**EXERCISE DESCRIPTION:** An exact retyping of every record is required.

[Stored entries]
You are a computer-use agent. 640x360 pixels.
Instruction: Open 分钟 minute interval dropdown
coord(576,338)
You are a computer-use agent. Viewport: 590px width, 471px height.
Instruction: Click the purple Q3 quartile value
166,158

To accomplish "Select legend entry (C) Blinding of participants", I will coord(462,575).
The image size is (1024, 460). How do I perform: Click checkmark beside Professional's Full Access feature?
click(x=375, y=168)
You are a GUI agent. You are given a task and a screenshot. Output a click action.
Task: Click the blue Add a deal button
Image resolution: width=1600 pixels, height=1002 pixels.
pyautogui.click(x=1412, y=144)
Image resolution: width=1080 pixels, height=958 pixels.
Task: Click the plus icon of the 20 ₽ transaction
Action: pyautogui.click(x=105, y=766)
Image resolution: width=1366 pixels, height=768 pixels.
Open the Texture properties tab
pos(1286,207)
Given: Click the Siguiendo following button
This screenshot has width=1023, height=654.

**RESPONSE TO THE TASK:**
You are a computer-use agent. 640x360 pixels.
Instruction: Open 分钟 minute interval dropdown
coord(576,338)
You are a computer-use agent. Viewport: 590px width, 471px height.
Instruction: Click the purple Q3 quartile value
166,158

To accomplish "Select legend entry (C) Blinding of participants", I will coord(462,575).
The image size is (1024, 460). How do I perform: Click checkmark beside Professional's Full Access feature?
click(x=375, y=168)
You are a GUI agent. You are given a task and a screenshot. Output a click action.
Task: Click the blue Add a deal button
Image resolution: width=1600 pixels, height=1002 pixels.
pyautogui.click(x=1412, y=144)
Image resolution: width=1080 pixels, height=958 pixels.
Task: Click the plus icon of the 20 ₽ transaction
Action: pyautogui.click(x=105, y=766)
Image resolution: width=1366 pixels, height=768 pixels.
Open the Texture properties tab
pos(1286,207)
Given: Click the Siguiendo following button
This screenshot has width=1023, height=654.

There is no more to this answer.